To Market, To Market
Seattle’s Brighton Jones Wealth Management has been thinking about marketing from a new perspective as well. The firm is known for its touch feely, crunchy granola approach, but it’s also a firm heavily embedded in the tech-rich Pacific Northwest among savvy young tech pioneers.
Eight months ago, the firm brought in Microsoft marketing veteran John Dougherty as vice president of marketing. He says that even if RIAs are known for their up-close-and-personal care, there is no doubt they are going to be upset by fintech—the bots, the marketing software, the search engines that have begun anticipating clients’ next searches for help. The industry is moving toward inbound marketing, Dougherty says—which is based more on content development to entice client interest. “The sort of marketing where I think the [RIA] industry is going is a combination … of inbound marketing tied together with paid social marketing, mobile marketing. And that sort of marketing is going to span across high-tech finance and pretty much every other industry.”
Media is bought in real time by computers, he says, and a lot of ads are generated by computers. He says a handful or more RIA firms will also be employing software such as Marketo, a marketing automation platform that tracks leads and knows people’s habits, filtering out those with irrelevant needs and (hopefully) increasing advisors’ return on marketing investment.
Brighton Jones is using Marketo now, Doughtery says, and has also invested in video and owned and operated media and social channels. “Moving ahead, you’ll see us do search engine marketing, we’ll invest more in video and mobile. But what’s really important is we’re going to tie all of our marketing together through marketing automation and make it a lot more personalized.” A lot more content creation is becoming automated, too, he says.
“What we’ll be able to do is take our high-touch approach and extend it through marketing automation.”
Other firms have noted that RIAs aren’t taking the technological challenge as seriously as they should be. Graig Norden, president of tech consultant Freewheel Marketing in San Francisco, said that among the largest RIAs in his research last year, 25.5% were using marketing automation. Among faster growing RIAs, it was 28%, and among asset managers it was 36%. Besides Marketo, there are Eloqua, HubSpot and Pardot.

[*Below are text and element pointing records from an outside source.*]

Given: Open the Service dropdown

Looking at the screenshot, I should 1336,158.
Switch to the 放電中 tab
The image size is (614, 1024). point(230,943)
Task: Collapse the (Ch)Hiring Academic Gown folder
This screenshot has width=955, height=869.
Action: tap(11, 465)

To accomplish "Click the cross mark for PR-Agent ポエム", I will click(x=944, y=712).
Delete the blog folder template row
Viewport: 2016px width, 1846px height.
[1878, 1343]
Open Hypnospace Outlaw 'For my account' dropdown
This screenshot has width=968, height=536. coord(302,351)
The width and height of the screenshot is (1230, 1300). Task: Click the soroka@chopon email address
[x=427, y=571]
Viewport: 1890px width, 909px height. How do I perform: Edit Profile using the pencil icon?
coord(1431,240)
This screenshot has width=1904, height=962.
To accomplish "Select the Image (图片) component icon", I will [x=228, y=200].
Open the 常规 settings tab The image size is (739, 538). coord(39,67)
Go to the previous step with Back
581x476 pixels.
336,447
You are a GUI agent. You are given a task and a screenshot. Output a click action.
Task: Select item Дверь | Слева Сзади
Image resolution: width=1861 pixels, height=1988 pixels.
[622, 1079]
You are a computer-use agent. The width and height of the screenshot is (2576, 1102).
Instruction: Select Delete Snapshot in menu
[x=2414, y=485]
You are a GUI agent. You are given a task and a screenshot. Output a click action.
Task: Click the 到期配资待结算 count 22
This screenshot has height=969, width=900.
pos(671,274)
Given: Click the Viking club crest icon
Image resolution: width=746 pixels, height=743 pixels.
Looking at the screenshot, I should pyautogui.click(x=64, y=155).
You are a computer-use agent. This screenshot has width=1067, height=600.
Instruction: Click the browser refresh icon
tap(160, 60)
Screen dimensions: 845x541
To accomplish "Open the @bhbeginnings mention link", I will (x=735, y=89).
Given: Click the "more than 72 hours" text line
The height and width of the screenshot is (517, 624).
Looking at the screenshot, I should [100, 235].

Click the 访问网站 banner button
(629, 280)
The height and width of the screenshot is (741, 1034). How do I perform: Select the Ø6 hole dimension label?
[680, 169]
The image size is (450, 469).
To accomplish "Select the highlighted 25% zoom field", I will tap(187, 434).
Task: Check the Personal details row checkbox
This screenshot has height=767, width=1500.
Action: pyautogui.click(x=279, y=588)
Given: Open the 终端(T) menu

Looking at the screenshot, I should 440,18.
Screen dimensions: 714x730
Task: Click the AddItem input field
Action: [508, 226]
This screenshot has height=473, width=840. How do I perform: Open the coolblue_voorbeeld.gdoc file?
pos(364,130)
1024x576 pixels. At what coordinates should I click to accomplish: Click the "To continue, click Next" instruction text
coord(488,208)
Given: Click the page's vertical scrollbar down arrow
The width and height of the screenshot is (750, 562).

Steven Swansig, vice president of RIA in a Box, which does a survey of RIAs every year looking at the growth of the industry, says that 75% of the firms it surveyed experienced positive AUM growth in 2016, and that firms aggressively adopting technology for things such as billing, reporting, compliance, client relationship management and aggregation are growing faster.
“We found that the ones that haven’t adopted technology are only growing at around 10% a year and those that are adopting five or more technology systems, which includes compliance, customer relationship management, reporting, billing, maybe an aggregation tool, those are growing at a much faster rate; they’re doing about 25%.”
Swansig says that midsize firms often want to merge so that they can invest together in technology rather than build duplicate systems.
“What was done by people four or five years ago is now all done by computers,” says Dougherty. “I know one of the things we’ll be able to do effectively is take our high-touch approach and extend it through marketing automation. So we’re really going to help our advisors provide the right material at the right time. We’ll really kind of amplify and extend what they already do through technology.”